Choisir de réaliser des totems, c'est revenir à des valeurs ancestrales, avoir en tête des tabous, des légendes, des peurs intimes et refoulées, subséquemment des exorcismes à réussir, des dieux à convaincre, des esprits protecteurs à vénérer. Il semble bien que ce cheminement en quête d'incertaines origines soit la préoccupation de Marc Pérez qui réalise sous forme de sculptures (mais aussi de peintures) des créatures émergeant d'une sorte de magma indéfini, des êtres inachevés, offrant au visiteur un monde de formes à la simplicité originelle. Œuvres d'autant plus attachantes que, créées à partir d'objets récupérés en des lieux de rebut, elles attestent donc du travail de mémoire qu'il accomplit : assemblages de fils de fer, vieux clous, oripeaux, sacs de jute ligaturés, auxquels il ajoute de la pâte à bois qu'il encolle et peint de pigments d'ocres bruns embus, aux variations apparemment aléatoires…
Petits êtres d'une beauté primale, à la fois déroutants et fascinants. Toujours verticaux, dépourvus de bras, à la fois momies et fétiches conjuratoires. Appuyés sur des jambes prolongées à l'infini par des fils ténus encastrés à leur base dans de lourds plots ; (lesquels, bien que respectant l'unité de l'œuvre car tous similaires et d'une matité brute qui prolonge celle des sculptures, sont peut-être le point faible de la démarche de Marc Pérez : placés là pour leur fonction d'équilibre et non pas issus des mains de l'artiste, lisses et géométriques et non pas bruts comme les personnages qu'ils supportent, ils ne sont pas " signifiants ". Mais peut-être des supports élaborés changeraient-ils la connotation des œuvres, en les déterminant dans un lieu et/ou dans un temps ?)
Car les créatures de l'artiste sont de nul lieu et de nul temps ; simplement, elles sont " là " : incontestablement humanoïdes, souvent solitaires, leurs épaules tombantes fondues dans les bandelettes dont l'assemblage conique suggère un corps. Par contre, elles tendent vers le ciel leurs visages -seule partie élaborée- en un geste d'espérance sans doute, de dynamique peut-être, d'élévation mystique sûrement. Celles à qui l'on peut prêter un début de socialisation sont apparemment des " mères ". Seules à tenir les yeux baissés, elles considèrent leur progéniture d'un air doux et rêveur. Une étrange osmose les lie, d'ailleurs, emmaillotés chacun dans son cocon, puis réunis par des torons supplémentaires, sortes de cordons ombilicaux, de métaphores de vies qui ne peuvent exister que par les fibres qui les soutiennent.

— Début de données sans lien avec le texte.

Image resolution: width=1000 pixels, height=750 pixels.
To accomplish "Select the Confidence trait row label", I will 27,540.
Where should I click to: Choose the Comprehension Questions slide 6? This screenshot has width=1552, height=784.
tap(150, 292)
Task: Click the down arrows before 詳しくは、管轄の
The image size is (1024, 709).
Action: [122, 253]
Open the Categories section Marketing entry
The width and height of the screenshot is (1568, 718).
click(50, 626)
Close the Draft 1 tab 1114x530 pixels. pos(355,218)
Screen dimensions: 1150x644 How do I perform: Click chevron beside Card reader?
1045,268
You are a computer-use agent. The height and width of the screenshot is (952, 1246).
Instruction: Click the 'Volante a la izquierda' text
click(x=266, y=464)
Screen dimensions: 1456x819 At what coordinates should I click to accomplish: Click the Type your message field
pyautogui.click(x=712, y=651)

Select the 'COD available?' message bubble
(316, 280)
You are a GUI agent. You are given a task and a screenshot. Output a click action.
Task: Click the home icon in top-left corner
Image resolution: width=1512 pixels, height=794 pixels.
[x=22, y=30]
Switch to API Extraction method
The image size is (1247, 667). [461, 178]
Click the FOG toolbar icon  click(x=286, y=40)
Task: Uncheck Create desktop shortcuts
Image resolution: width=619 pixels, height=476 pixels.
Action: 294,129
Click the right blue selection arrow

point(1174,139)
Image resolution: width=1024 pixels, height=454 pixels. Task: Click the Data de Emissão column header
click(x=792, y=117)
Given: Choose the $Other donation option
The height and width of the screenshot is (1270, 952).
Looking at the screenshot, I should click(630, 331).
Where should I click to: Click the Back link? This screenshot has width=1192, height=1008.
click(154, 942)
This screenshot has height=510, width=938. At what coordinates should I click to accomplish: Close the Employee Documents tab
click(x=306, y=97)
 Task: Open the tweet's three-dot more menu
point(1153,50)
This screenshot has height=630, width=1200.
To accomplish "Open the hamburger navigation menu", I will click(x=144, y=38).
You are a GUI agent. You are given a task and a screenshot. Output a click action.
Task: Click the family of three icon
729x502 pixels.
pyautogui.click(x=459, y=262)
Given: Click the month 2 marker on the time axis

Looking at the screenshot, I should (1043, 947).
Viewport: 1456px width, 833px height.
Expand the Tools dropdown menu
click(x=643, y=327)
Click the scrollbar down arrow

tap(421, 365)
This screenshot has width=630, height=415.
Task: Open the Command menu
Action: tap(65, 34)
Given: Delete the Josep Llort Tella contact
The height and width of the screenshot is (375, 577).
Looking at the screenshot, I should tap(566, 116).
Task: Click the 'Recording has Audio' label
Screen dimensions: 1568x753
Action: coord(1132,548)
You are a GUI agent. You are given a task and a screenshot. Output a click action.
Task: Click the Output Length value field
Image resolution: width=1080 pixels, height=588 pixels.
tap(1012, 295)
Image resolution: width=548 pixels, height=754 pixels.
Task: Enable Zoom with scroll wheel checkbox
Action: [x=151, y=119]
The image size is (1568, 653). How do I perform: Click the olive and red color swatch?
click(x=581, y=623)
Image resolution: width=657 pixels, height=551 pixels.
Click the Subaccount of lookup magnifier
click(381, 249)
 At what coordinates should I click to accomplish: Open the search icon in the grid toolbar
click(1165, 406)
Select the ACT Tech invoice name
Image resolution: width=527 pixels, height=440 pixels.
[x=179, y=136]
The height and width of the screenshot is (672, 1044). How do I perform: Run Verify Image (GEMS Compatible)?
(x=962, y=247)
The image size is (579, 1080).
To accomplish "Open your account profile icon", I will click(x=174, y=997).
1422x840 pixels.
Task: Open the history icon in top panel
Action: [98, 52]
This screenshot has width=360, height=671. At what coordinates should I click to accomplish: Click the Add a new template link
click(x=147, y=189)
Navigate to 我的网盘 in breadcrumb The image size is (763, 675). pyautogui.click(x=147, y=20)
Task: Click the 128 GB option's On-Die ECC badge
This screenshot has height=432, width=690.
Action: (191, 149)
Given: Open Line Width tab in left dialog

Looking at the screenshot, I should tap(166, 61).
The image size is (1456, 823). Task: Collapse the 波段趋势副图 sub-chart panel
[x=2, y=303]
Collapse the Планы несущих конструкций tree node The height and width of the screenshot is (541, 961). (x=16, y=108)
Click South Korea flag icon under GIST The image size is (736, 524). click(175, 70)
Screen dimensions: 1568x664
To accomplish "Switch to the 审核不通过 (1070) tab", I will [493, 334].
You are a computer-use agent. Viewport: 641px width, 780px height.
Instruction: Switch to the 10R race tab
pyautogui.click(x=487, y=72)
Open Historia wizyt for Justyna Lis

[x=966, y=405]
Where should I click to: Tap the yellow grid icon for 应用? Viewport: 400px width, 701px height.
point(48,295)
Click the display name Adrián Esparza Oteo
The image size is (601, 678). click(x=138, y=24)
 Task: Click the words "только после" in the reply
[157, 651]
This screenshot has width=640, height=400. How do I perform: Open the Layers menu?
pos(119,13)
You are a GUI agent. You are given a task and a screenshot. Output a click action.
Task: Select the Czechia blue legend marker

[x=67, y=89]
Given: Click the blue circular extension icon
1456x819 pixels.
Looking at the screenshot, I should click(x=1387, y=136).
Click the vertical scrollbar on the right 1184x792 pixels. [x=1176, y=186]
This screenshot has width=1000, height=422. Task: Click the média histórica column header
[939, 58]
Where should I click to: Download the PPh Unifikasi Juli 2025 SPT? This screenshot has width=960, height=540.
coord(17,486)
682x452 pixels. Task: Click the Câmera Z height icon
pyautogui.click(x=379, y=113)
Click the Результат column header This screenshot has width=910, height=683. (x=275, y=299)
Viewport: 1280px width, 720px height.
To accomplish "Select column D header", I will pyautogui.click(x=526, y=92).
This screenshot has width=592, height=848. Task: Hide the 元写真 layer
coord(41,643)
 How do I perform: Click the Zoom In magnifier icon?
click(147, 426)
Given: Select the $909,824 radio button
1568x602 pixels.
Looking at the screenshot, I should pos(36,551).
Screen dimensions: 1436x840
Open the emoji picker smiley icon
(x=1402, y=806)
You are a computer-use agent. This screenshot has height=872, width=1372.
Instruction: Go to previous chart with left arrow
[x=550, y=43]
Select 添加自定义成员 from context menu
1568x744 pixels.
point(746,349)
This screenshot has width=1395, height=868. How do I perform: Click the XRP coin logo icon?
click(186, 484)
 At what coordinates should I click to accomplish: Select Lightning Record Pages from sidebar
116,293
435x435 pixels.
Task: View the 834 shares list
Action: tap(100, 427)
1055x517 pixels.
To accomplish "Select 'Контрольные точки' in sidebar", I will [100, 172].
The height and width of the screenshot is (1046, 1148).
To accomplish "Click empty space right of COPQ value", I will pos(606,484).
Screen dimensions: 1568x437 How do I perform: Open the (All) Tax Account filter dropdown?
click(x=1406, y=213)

Ainsi, les œuvres de Marc Pérez rejoignent-elles par leur gravité pleine de révérence, par leur spiritualité, l'esprit de celles dont l'ombre tutélaire a courbé bien des fronts. Pourtant, s'il s'agit incontestablement de totems, leur taille réduite, au lieu d'imposer une distance respectueuse, les remet à l'échelle humaine, les assimile plutôt à ces ex-voto offerts dans des circonstances toutes personnelles au pied des arbres des palabres ; ou tapis dans les niches de quelque laraire auréolé de mysticisme : par elles, l'émotion du spectateur rejoint, en somme, celle du sculpteur.
Finalement, quelle que soit leur " destination ", elles sont, par le mélange d'éphémère et de durable qu'elles véhiculent, par leur totale adéquation entre création et imaginaire, porteuses d'un message intemporel d'une poésie puissante. Par elles, leur auteur illustre cette phrase de Nietzsche : " Avoir du chaos en soi, pour accoucher d'une étoile qui danse ".
Jeanine RIVAIS
Ce texte a été écrit lors de l'exposition de Marc Pérez La galerie Emmanuelle Morin-Pitel, 8 rue Saint-Paul, 75004. Il a été publié en Noir et blanc dans le N°70 de Janvier 2002 par le Bulletin de l'Association Les Amis de François Ozenda.